あまのじゃく長男の散髪をした話
1ヶ月以上前から長男に言い続けていた「そろそろ髪の毛切ろうよ」が、今日やっと実現した。
たかが散髪、されど散髪。
現在4歳の長男は絶賛あまのじゃく期(というのがあるのか知らないがとにかくあまのじゃく)である。そんな彼を大人しく座らせて散髪するのがどんなに大変か、分かる人は分かってくれると思う。
「さ、切るから服脱いで椅子に座って」
いよいよ約束の時間になり、私に声を掛けられた彼の第一声は「いやーだ!やくそくしてないし!」
いや、したし。
100回したし。99回は約束破ったから、今日は絶対だぞと朝から言ってるじゃないか…。
しかしあまのじゃく期とはいえ一応もう4歳。
「約束したことは守らなければならない」ということは頭では分かっている。
態度を見ていても「約束したからやらなきゃ…」と「嫌だ!やりたくないよ!」という2つの感情が見て取れた。微笑ましい。コレがいつか、すんなり「ハーイ」なんて言う日が来るのだろうか。
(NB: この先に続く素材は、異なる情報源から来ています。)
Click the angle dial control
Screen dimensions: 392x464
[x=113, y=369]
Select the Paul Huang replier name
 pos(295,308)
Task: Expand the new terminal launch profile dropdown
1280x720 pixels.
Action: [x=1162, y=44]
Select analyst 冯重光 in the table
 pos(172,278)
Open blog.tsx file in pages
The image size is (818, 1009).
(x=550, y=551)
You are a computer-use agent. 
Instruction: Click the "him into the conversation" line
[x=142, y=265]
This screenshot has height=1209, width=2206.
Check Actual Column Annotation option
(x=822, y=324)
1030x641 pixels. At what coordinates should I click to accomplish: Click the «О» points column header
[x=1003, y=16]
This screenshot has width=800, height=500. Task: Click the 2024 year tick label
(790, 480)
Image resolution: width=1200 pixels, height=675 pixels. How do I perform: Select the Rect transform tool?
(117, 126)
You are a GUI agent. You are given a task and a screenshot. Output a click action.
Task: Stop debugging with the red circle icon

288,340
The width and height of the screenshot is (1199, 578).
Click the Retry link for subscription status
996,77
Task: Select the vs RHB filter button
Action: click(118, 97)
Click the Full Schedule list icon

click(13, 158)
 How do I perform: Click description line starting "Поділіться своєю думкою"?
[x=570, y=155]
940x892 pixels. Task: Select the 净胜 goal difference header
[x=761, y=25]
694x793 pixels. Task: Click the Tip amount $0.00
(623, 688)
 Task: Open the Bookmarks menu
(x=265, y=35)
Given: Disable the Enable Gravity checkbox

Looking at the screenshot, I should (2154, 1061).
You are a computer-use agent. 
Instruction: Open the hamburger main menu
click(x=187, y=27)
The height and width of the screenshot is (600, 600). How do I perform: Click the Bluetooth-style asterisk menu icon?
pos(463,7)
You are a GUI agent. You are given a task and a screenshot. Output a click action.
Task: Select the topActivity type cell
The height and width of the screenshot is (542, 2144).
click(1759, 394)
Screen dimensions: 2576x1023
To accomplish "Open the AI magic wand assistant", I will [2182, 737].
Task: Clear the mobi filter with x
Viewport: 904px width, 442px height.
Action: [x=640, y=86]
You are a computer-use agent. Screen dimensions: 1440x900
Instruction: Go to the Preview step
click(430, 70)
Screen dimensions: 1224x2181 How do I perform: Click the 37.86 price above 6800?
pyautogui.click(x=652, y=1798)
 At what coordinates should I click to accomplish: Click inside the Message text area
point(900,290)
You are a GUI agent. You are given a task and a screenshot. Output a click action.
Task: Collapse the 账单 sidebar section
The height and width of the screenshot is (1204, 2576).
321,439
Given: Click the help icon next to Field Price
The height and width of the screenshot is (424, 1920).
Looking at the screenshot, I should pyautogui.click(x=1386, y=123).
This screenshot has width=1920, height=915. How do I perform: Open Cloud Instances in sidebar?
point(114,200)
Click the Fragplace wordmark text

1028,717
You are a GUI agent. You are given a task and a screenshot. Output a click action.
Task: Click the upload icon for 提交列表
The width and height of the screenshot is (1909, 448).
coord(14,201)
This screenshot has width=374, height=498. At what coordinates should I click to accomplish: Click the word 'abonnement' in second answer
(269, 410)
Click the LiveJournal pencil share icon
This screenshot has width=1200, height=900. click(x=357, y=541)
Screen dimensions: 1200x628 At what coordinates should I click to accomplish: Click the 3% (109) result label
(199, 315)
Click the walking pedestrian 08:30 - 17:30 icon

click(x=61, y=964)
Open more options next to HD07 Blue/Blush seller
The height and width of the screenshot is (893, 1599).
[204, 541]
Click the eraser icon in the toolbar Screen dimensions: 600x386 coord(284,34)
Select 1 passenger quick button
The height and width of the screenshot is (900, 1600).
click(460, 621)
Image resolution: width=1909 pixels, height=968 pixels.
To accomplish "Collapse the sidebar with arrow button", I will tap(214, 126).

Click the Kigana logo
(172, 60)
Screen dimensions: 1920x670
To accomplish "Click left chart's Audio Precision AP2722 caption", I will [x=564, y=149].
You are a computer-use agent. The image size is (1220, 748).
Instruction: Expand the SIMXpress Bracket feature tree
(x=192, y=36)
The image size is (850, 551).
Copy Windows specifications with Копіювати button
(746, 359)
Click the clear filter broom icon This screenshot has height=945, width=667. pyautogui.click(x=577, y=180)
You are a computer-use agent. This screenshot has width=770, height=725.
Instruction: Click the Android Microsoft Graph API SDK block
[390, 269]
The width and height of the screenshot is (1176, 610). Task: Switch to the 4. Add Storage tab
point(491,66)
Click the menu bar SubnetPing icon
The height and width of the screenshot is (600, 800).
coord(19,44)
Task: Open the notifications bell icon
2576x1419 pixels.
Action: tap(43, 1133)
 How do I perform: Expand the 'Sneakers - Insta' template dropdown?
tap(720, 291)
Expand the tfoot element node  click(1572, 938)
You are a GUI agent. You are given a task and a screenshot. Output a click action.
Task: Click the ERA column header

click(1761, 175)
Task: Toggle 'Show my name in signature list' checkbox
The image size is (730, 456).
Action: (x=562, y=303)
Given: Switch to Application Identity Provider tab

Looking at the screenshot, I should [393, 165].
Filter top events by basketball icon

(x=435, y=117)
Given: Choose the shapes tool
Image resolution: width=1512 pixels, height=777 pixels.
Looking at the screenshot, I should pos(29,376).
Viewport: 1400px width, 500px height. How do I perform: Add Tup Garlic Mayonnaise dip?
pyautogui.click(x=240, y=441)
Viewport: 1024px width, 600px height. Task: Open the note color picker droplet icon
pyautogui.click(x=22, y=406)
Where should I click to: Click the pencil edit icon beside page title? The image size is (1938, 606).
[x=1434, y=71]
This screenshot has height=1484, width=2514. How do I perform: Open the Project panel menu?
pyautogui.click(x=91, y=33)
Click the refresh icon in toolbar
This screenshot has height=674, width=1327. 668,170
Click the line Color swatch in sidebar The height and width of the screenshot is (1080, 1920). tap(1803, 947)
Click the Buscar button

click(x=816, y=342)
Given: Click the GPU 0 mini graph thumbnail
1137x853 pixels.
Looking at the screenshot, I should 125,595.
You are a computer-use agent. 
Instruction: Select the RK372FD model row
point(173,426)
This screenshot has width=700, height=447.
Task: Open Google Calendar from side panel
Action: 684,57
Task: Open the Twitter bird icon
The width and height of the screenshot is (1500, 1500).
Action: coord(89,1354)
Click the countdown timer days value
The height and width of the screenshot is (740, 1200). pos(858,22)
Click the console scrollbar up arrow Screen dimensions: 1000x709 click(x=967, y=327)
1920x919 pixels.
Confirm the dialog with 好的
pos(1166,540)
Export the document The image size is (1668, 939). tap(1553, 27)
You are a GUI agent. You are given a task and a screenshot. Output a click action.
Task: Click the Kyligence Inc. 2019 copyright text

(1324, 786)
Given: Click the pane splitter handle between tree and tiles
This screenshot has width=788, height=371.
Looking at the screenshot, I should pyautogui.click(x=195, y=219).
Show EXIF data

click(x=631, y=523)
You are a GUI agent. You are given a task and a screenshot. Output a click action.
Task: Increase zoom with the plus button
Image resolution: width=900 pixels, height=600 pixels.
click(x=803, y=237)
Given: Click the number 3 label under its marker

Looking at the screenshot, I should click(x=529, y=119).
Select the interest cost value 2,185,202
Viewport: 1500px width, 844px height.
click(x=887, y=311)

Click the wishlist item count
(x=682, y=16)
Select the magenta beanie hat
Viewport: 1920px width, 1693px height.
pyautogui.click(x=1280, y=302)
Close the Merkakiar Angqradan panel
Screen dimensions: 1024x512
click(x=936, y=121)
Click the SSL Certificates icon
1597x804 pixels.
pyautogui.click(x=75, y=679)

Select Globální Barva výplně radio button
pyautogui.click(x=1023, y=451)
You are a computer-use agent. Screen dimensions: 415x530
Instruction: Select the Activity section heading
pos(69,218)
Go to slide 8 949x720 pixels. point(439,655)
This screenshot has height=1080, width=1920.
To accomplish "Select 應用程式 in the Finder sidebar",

それはそれで寂しい気がするから、親心ってのは奇妙なものだ。
「切るから座って」
「いーや!」
「約束したじゃん」
「やくそくしてないじゃん」
「座りなさい」
「すわりません」
「じゃあ立ったまま切ろうか」
「いや!すわったままきらないよ!」
「は?」
こんな会話が1時間程続き、さすがに嫌になってきて(もう明日でいいかな…)と心の中で諦めモードに入りつつ語気を強める私。
「いいから服脱いで座ってよ!」
「ふくぬがないよ!たつよ!」
「いい加減にしてよもう…じゃあもういい!切らない!」
「えぇ…」
急に切らないと言われ困惑する長男。
(おっ、コレはいいぞ)と畳み掛ける私。
「約束したのに今日も守ってくれないんだね、じゃあもういいです。切りません。片付けます。」
「いやだよー!きるよー!やくそくまもれるよー!」
ふっふっふっ
形勢逆転である。
そう、彼はすごく真面目なのだ。真面目で少し怖がりなのだ。
やらなきゃいけないことは頭で分かっていて、ちゃんとしたいと思う自分が強い。しかし、怖がりな部分とあまのじゃくが邪魔をして素直になれないのだ。
葛藤する姿に成長を感じて嬉しいが、ここはニコニコ褒めたりウルっとしたりしている場合ではない。
「切るのね?じゃあ座って」
「……いやだ」
いや座らんのかい!!!
「え?じゃあいいよもう片付けるから」
「いやだー!!きるよー!!」
「じゃあ座りなさいよー」
「……すわらない」
「分かった、じゃあ片付ける」
「かたづけないで!」
頭の中で吉田美和の声が聞こえる。
10000回だめでへとへとになっても
10001回目は何か変わるかもしれない
美和ちゃん…私、10001回は頑張れないかもしれない…。
とまあ、いい加減本当にうんざりして、真面目に明日でいいやと思って片付けを始める私。それを半泣きで止めにきた長男が私に言った。
「ゆーちゅーぶのおとをきくやつ、みみにいれてからやりたい」
ハッとした。
そうだイヤホンだ。
数日前のこと。
その日も散髪をしようと長男を説得していた私。どうしてそんなに嫌なのか理由を訊いたところ、バリカンの音がどうしても怖いとのことだった。
音に敏感でちょっと怖がり部分がある長男には、確かにバリカンのあの音は怖いだろうなと思った私はイヤホンをすることを提案したのだ。
イヤホンをつけてYouTubeを観ていれば、バリカンの音は少し小さく聞こえるんだよと教えると「それだったらできるかも」と言っていたんだっけ。そのことをすっかり忘れてしまっていた。
長男がバリカンの音が怖いと言ったこと、イヤホンをしようと提案したことを忘れていた自分が情けない。何で忘れるんだよそんな大事なこと。自分が嫌になる。
それでも長男は私を責める言葉はひとつも言わずに、自分からイヤホンをつけたいとだけ伝えてきた。その事実が何とも胸に刺さる。健気ないい子や…。それなのに私ときたらポンコツにも程がある。いい加減にしろ。
自分のダメ親っぷりに泣きたくなる気持ちをグッと堪え、急いでiPadとイヤホンを準備してセッティング。今度はすんなり座ってくれた長男にケープを巻きき、YouTubeの中から大好きな動画を選んであげた。
その後は、ここまでのやり取りが嘘のようにスムーズ進行。耳周りこそちょっと嫌がったが、泣くことも無く15分程で切り終えた。
すごく長くなってしまったが、いや子の髪の毛は短くなったけど(やかましい)とりあえず無事に散髪することができて良かった。次男に関しては「やれそうならやろう」ぐらいの気持ちだったけれど、ついでにサッパリ出来て良かった。
あまのじゃく期、親としては対応が難しくて結構辛い。しかし、それは彼にとっては自我の確立の為の大事な時期で、彼もいろんな葛藤と戦っているんだよな…ということを改めて心に留めておかねばと思う今日この頃である。
西洋では独立期と呼ばれているとか。
独立か…
子の成長は嬉しいけれど、やっぱり少し寂しい。
ゆっくり大人になってくれよ。
私なんかまだこんなんなんだから、追い抜かないでくれよ。